I led the creation and implementation of a design system that aligned product, design, and engineering around a single source of truth, which helped Chargefox scale efficiently while maintaining a strong brand presence.
Challenges
I joined Chargefox during its transition from a start-up to a scale-up, and with that growth came challenges. The brand lacked a strong or consistent design identity which meant our business portal, mobile app, and website all looked and felt different.
Most of the web and mobile components were custom-built, which led to visual inconsistencies and slowed down both design and development. As the teams got bigger, the lack of a shared source of truth made it harder to collaborate, causing misalignment and duplicated work.
Getting started
For some engineers, a design system was simply a component library. For others, implementing a design system only made sense if your company was as large as Spotify, IBM, or Salesforce.
To measure our understanding and current pain points with not having a design system, I created a survey and had the product group complete it. I discovered most team members had never interacted with or used a design system before. The survey also set a benchmark score for how efficient we thought we were in building features and collaborating within teams.
I then set up a recurring meeting that eventually formed our design system committee. The goal was to collaborate cross-functionally, celebrate wins, and align on priorities. We decided to focus first on the core of our brand, our style guide. We made fast decisions to refine or remove elements that defined Chargefox's identity. This included:
- Modifying and improving our brand font
- Agreeing on primary colours and removing outdated, difficult-to-use ones
- Establishing a single icon set
- Defining our brand personality, which shaped our tone of voice and overall 'look' of our interface
With a stronger brand style guide and agreed-upon colours, fonts, and other essentials, we were ready to dive deeper into the details.
Auditing and documenting
We decided the design system rollout wouldn’t involve a complete teardown of our existing products. Instead, a handful of us would work in the background, gradually improving key user touchpoints over time.
The first step was cataloguing all existing web and mobile components to identify inconsistencies and overlaps. I gathered screenshots, old Figma files, and identified code inconsistencies.

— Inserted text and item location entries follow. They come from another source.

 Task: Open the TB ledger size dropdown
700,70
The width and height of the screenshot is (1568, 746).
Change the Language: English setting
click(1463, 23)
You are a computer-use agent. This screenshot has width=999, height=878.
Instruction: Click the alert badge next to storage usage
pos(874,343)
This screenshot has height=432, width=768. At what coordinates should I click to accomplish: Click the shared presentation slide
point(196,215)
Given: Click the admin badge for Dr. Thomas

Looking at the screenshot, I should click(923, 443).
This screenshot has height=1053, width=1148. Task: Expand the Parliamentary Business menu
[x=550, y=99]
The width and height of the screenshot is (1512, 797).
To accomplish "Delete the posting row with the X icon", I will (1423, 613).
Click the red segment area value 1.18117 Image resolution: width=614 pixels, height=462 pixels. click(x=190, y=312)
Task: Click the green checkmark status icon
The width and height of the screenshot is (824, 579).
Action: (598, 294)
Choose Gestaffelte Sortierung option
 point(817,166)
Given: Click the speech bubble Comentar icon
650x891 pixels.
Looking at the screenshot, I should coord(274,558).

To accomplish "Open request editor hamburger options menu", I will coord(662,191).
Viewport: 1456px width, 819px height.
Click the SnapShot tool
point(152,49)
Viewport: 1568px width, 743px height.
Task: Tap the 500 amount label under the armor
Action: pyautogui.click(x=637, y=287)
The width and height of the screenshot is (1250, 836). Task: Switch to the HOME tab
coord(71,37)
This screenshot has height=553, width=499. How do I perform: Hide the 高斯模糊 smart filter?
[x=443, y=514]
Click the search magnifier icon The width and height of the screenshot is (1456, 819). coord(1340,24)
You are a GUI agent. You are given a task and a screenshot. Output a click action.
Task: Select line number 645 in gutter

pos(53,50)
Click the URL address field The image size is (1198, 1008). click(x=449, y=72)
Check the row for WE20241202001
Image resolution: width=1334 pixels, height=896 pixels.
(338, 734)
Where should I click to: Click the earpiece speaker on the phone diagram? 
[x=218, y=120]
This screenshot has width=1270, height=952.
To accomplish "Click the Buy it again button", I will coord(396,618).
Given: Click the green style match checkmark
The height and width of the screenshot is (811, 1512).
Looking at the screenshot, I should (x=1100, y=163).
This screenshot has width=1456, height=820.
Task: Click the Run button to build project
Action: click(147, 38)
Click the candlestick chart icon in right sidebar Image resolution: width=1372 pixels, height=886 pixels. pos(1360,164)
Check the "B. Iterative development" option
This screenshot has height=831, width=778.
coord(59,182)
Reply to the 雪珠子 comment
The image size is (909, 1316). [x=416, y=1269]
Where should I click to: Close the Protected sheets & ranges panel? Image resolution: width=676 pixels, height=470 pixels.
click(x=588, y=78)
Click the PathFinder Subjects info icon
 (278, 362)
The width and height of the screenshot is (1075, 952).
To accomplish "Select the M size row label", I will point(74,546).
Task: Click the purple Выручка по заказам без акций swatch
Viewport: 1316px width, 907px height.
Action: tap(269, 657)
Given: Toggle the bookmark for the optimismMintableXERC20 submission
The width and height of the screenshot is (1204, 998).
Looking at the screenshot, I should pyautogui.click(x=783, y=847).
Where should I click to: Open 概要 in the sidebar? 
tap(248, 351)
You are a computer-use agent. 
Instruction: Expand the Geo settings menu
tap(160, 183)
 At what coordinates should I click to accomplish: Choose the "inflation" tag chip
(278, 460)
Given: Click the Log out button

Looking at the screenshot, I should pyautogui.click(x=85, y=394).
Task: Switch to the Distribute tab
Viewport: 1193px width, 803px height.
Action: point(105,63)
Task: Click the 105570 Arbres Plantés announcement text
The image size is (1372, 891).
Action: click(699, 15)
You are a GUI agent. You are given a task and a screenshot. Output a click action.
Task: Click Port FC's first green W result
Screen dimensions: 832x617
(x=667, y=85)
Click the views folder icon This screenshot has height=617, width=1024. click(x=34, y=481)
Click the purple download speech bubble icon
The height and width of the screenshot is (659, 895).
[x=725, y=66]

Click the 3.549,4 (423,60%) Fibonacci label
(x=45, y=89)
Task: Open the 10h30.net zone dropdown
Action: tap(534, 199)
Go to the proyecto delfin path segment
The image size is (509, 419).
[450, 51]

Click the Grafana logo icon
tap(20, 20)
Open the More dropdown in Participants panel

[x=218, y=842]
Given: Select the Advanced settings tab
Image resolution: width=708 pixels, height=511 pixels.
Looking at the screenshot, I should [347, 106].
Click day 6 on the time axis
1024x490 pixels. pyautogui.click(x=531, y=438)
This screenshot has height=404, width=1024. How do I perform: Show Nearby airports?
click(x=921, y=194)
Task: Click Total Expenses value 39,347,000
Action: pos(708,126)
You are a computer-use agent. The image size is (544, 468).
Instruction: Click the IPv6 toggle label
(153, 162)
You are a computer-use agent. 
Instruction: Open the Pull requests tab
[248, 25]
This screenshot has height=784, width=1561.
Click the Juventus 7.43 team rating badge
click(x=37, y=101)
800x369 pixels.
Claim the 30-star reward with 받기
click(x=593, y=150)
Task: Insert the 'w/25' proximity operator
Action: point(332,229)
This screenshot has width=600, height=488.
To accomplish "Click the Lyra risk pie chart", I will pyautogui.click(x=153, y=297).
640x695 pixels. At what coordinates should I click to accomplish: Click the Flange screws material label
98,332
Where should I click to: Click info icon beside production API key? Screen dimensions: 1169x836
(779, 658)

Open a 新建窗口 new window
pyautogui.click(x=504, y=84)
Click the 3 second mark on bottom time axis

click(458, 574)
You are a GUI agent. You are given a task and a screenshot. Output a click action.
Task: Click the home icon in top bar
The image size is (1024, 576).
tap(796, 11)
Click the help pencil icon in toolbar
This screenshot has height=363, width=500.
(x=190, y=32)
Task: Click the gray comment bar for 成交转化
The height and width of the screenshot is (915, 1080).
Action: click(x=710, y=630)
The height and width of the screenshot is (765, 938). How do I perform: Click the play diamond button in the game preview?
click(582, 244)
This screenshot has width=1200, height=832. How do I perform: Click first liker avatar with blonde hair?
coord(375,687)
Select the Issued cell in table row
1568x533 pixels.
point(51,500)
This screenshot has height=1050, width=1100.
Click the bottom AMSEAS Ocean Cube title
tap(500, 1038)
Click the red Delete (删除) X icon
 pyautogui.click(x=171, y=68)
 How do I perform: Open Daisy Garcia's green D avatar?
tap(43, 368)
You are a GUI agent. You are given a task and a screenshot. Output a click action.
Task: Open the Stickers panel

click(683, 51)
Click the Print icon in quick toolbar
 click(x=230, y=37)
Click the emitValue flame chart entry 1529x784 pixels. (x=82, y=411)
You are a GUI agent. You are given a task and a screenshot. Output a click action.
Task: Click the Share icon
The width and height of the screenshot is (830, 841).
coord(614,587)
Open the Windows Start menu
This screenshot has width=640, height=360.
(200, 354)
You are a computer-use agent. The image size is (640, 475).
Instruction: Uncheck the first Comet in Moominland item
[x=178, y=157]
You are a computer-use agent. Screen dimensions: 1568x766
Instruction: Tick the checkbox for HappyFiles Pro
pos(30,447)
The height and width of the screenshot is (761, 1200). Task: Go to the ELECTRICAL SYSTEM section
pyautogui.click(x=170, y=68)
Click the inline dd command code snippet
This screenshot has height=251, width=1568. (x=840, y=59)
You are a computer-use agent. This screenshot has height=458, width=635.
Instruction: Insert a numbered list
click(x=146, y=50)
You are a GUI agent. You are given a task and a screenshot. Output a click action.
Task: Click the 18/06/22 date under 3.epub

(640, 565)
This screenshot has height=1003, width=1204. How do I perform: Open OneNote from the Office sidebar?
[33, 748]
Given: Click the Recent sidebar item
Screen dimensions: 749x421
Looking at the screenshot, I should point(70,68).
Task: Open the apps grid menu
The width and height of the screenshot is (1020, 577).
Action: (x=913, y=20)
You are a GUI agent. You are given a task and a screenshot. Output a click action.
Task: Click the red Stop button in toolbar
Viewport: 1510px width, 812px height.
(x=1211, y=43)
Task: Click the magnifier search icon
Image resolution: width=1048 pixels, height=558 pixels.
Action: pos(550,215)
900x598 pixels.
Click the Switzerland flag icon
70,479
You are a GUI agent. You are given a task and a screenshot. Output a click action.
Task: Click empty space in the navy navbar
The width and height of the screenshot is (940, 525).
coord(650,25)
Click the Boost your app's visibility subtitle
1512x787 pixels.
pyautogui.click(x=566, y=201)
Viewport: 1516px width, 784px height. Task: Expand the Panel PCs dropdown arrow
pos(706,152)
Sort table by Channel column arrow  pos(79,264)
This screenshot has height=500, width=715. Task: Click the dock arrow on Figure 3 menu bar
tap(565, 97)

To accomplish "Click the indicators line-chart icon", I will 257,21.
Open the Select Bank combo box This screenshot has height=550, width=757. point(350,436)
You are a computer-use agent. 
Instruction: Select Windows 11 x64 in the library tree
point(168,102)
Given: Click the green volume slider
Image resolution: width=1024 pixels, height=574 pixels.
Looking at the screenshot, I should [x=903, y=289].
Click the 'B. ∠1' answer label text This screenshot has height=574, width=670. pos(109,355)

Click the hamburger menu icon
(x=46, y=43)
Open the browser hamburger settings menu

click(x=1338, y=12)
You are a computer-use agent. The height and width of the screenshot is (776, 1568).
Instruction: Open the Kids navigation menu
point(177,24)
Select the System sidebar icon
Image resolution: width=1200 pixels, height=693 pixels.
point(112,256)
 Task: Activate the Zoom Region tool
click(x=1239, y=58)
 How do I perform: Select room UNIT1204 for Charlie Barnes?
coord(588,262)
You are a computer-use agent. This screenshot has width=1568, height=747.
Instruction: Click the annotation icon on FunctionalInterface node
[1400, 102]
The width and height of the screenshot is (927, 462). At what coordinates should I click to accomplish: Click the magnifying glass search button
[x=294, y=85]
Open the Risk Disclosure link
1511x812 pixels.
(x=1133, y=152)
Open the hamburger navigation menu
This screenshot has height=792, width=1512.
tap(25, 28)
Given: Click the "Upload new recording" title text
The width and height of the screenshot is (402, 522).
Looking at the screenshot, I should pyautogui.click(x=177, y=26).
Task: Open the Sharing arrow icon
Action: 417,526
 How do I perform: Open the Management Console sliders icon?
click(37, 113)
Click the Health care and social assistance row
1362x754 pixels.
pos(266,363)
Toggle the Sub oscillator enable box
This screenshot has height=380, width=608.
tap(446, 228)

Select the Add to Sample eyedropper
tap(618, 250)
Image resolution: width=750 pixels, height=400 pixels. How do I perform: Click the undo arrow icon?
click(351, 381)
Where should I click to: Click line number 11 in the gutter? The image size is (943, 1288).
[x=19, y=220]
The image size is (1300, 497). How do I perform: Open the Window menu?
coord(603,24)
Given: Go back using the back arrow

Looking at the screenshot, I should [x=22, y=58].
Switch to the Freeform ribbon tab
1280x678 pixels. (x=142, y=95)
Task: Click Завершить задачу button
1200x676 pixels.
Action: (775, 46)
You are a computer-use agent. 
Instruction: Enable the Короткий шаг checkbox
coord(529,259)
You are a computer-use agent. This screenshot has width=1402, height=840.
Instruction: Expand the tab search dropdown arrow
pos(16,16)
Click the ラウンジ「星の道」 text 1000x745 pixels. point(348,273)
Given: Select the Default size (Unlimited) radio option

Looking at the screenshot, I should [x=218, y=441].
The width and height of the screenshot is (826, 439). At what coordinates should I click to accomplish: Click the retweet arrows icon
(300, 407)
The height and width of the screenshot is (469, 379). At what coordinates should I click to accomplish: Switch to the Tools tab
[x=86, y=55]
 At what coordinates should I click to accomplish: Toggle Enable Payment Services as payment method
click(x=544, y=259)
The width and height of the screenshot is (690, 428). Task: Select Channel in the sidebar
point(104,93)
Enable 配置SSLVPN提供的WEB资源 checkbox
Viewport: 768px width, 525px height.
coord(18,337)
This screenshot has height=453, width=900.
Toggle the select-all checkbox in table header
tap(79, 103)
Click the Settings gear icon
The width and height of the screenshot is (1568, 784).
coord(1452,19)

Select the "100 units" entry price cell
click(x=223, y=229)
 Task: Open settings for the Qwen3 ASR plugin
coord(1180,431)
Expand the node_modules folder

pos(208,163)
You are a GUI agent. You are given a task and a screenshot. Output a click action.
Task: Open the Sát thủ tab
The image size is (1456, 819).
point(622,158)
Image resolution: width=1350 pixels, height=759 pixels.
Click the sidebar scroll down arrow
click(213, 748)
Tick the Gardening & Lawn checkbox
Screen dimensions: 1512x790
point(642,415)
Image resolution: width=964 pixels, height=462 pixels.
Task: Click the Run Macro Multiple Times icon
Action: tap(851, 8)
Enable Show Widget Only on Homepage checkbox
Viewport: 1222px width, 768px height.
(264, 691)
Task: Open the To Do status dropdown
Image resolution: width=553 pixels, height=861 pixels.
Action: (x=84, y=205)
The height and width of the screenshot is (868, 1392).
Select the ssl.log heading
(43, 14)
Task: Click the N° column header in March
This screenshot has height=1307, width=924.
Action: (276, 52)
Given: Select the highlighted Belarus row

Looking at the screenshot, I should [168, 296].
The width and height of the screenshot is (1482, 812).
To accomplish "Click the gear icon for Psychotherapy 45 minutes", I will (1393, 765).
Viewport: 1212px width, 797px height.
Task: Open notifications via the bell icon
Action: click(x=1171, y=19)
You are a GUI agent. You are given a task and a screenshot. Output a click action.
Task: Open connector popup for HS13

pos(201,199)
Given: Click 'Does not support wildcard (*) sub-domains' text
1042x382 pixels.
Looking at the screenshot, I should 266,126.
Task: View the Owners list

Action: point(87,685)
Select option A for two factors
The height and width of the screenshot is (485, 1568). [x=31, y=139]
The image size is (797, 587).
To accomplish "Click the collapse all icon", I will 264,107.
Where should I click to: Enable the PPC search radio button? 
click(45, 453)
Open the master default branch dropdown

Building, testing, and rolling out changes
We started with our desktop web portal, knowing changes here carried less risk compared to the mobile app due to volume of traffic. Our focus was on improving consistency for key touchpoints on the web.
We removed bloat from our codebase like Bulma CSS and Material UI, and replaced components such as buttons, tooltips, links, and text fields with updated designs I created in Figma.
We tested major changes like data tables, navigation, and forms as product teams implemented them in new features. While this slowed the design system’s progress, it allowed us to align changes with user research and testing results.
Maintaining momentum
Once the initial excitement around the design system faded, new challenges came up. While teams understood how the system worked, gaps in resources caused inconsistencies.
A major pain point was the lack of a live component style guide. Engineers relied on static Figma files or Slack messages to build components, often guessing how to implement them, which led to inconsistencies.
I gathered feedback from engineers and helped to introduce Lookbook, a live component preview tool. This streamlined collaboration by providing real-time updates, interactivity, and a reliable reference for building components.
Impact
The design system introduced a standardised component library, significantly reducing design discrepancies and speeding up development time.
Refreshing our brand style guide strengthened visual consistency and anchored design decisions across web and mobile platforms. The design system committee played a crucial role in driving adoption and maintaining alignment across teams.
Overall, the design system improved clarity, scalability, and collaboration, resulting in more efficient workflows and a better user experience across Chargefox products.
Lessons learned
Every design system needs a strong foundation: Without conducting internal research, defining our brand identity, and solidifying the style guide, success would have been much harder to achieve.
Repetition is key: The design system wasn’t a prioritised roadmap item, so we built it in our free time. Speaking about it regularly in showcases, all-hands meetings, and one-on-ones helped secure stakeholder buy-in.
Everyone is a user of your design system: A successful design system goes beyond designers and engineers. By involving sales, marketing, product managers, and even customers, we shaped smarter decisions and achieved broader adoption.